### Text excerpt

# upper entrance question



## suzyq (Jun 30, 2014)

I have figured a way to create a small upper entrance for my bees for winter. It would be directly under my quilt box and right by the bee food. Would that be to cold for the bees while they are feeding having a small entrance there? It would be 1x1 inch. If I went that route would I still keep the bottom entrance which is also minimal for winter so they can take out dead bees?
Bees started off as a hobby and turned into a passion  Now I finally understand why my dad loved beekeeping.


----------



## jcolon (Sep 12, 2014)

I'm Leaving a 3/8 by 1on the top. Don't think it be a problem but would like to hear opinions...


----------



## Hogback Honey (Oct 29, 2013)

It can be done, here is a picture of my hive wrap. I used 1/2" insulation and made a hive "body", then I made a separate lid, just like a telescoping lid, but it has a 4" overhang. The top entrance is protected by that overhang. I've a shim with an entrance cut out in it, then a quilt box, then inner cover then telescoping lid, then insulated lid.


----------



## Adrian Quiney WI (Sep 14, 2007)

1x1 is too big IMHO, it will allow mice in. I do 3/8 by 1/2-1 in the winter on my 10 frame Langs and less than that on my nucs. I would leave the bottom one as you said. Skip to minute 1:50 to see the lang. There is 2 inches of insulation under the outer cover.

### Data extract
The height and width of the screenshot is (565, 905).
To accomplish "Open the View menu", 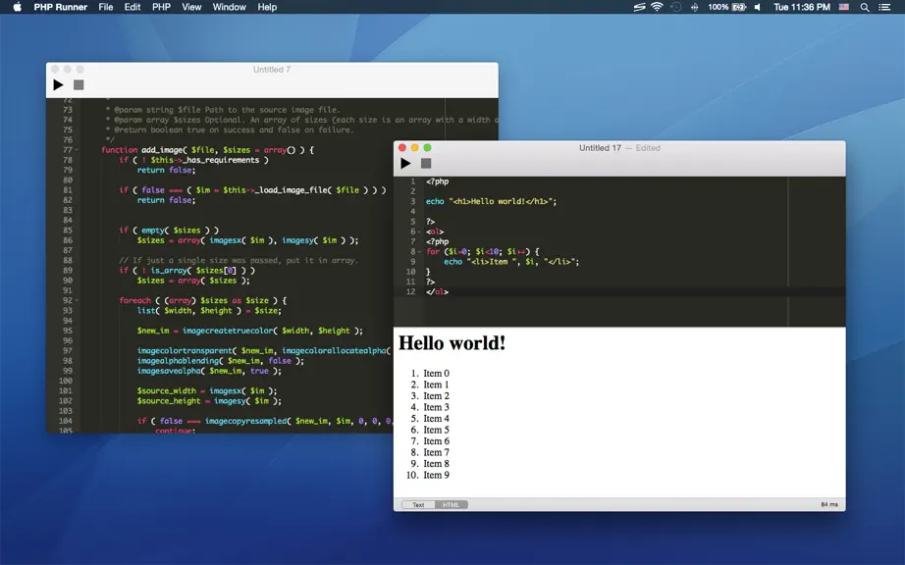I will [x=191, y=7].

### Prompt 1
From the upper entrance thread, reproduce the stretch from "# upper entrance" through "out dead bees?".
### Prompt 2
In the upper entrance thread, how large is the overhang on the separate insulated lid that Hogback Honey made?

### Task answer 1
# upper entrance question



## suzyq (Jun 30, 2014)

I have figured a way to create a small upper entrance for my bees for winter. It would be directly under my quilt box and right by the bee food. Would that be to cold for the bees while they are feeding having a small entrance there? It would be 1x1 inch. If I went that route would I still keep the bottom entrance which is also minimal for winter so they can take out dead bees?

### Task answer 2
It has a 4" overhang.